WHAT THIS TASK INVOLVES: Search the material below for "agent" and copy every line where it occurs.

SUPPLIED DATA:
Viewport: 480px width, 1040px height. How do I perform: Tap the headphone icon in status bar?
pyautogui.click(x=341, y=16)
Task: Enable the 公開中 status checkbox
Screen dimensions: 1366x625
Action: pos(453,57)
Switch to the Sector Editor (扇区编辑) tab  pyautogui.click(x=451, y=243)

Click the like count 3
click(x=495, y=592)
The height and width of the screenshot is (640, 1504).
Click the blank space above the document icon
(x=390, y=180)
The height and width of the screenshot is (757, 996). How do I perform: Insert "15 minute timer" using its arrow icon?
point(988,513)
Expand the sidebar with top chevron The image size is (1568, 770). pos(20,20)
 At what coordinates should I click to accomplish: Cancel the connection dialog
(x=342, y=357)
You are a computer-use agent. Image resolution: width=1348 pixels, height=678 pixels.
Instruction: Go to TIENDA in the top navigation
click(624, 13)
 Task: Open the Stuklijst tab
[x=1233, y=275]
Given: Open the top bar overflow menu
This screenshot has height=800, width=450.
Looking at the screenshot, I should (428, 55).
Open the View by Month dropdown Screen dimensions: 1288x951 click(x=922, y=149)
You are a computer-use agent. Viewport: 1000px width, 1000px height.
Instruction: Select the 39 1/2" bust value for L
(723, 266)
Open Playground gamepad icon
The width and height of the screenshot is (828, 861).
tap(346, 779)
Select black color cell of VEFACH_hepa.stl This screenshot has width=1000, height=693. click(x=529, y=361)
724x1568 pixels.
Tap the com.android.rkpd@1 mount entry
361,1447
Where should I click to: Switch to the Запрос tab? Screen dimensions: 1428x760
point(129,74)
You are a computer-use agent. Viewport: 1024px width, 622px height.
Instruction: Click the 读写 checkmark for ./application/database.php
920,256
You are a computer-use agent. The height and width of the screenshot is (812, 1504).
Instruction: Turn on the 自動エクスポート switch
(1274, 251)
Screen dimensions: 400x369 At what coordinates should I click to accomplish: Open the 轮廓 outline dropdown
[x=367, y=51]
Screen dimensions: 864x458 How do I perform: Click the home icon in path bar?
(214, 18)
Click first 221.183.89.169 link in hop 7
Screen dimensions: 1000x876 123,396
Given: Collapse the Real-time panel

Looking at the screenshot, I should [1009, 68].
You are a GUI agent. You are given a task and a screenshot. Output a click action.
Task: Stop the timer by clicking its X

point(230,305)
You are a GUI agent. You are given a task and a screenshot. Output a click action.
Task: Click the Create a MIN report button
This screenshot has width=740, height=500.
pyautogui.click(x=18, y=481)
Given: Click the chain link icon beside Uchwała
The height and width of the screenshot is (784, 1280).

OUTPUT BELOW:
You are a computer-use agent. Image resolution: width=1348 pixels, height=678 pixels.
You are a computer-use agent. Viewport: 1000px width, 1000px height.
You are a computer-use agent. Viewport: 1024px width, 622px height.
You are a computer-use agent. The height and width of the screenshot is (812, 1504).
You are a GUI agent. You are given a task and a screenshot. Output a click action.
You are a GUI agent. You are given a task and a screenshot. Output a click action.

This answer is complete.